» **REQUIRED ACTION 1**
In the counselling services text below, rewrite the paragraph beginning "The counselling service also provides psycho-educational and counselling groups" as a short bulleted list that keeps its main facts.
» **REQUIRED ACTION 2**
According to the counselling services text below, what kind of space does the counselling service offer for people to talk about their difficulties?
» **REQUIRED ACTION 3**
Using the counselling services text below, explain why the group setting is useful for people with relationship difficulties.

» **EXTRACTED TEXT**
----------------------------------------
Counselling Services
The counselling service provides a safe and confidential space for people to talk about their difficulties on a one-to-one basis. Counselling aims to help people come to terms with recent life changes or struggles and lead a more fulfilling life. It can help people view their difficulties from a different perspective and figure out alternative and more helpful ways of dealing with them. It can also just give people the space to talk about and understand their experiences.
We will usually explore thoughts, feelings, and behaviour and then look at the impact these factors have on the individual’s life. This can help people to become more understanding and accepting of themselves and to make positive life changes.
Counselling can help with many issues including: Anger Management, Loss and Grief, Confidence and Self-Esteem, Depression, Anxiety and Worry, Post Traumatic Stress Disorder, Pain Management, Alcohol and Substance Misuse, improving Interpersonal skills and Relationship difficulties.
The counselling service also provides psycho-educational and counselling groups. In these groups people can learn more about brain injury, strategies to deal with certain emotional difficulties and share and process their experiences. There are great benefits to group work including: no longer feeling alone or isolated, knowing you aren’t the only person who is struggling with a certain issue, feeling more hopeful when you see others making progress, and being able to help other group members, which can increase self-esteem. The group setting also allows relationship difficulties/patterns to be worked through in the here and now, helping people to build confidence to socialise in other environments.
----------------------------------------
» **DATA PROVIDED**
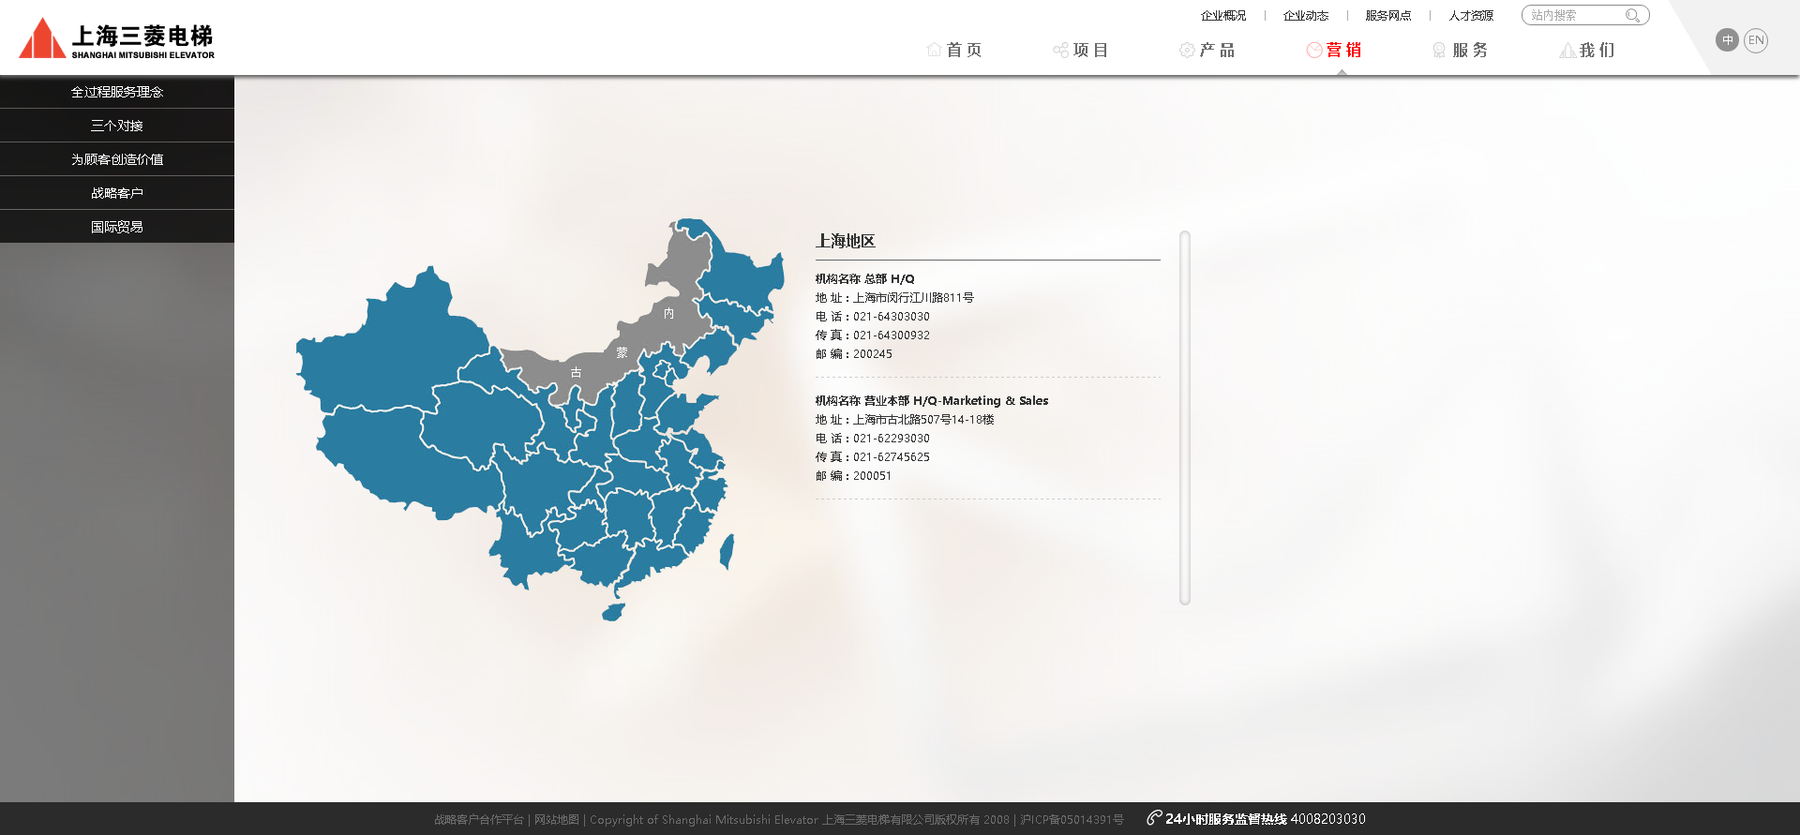The image size is (1800, 835).
Task: Click the gear icon beside 产品
Action: [1187, 50]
----------------------------------------
» **TASK SOLUTION 1**
- The service also runs psycho-educational and counselling groups.
- In them, people learn about brain injury and strategies for certain emotional difficulties, and share and process their experiences.
- Benefits of group work:
  - no longer feeling alone or isolated
  - knowing others struggle with the same issue
  - feeling more hopeful on seeing others make progress
  - helping other members, which can raise self-esteem
- Relationship difficulties and patterns can be worked through in the here and now, building confidence to socialise in other settings.

» **TASK SOLUTION 2**
A safe and confidential space, on a one-to-one basis.

» **TASK SOLUTION 3**
The group setting lets relationship difficulties and patterns be worked through in the here and now. That helps people build the confidence to socialise in other environments.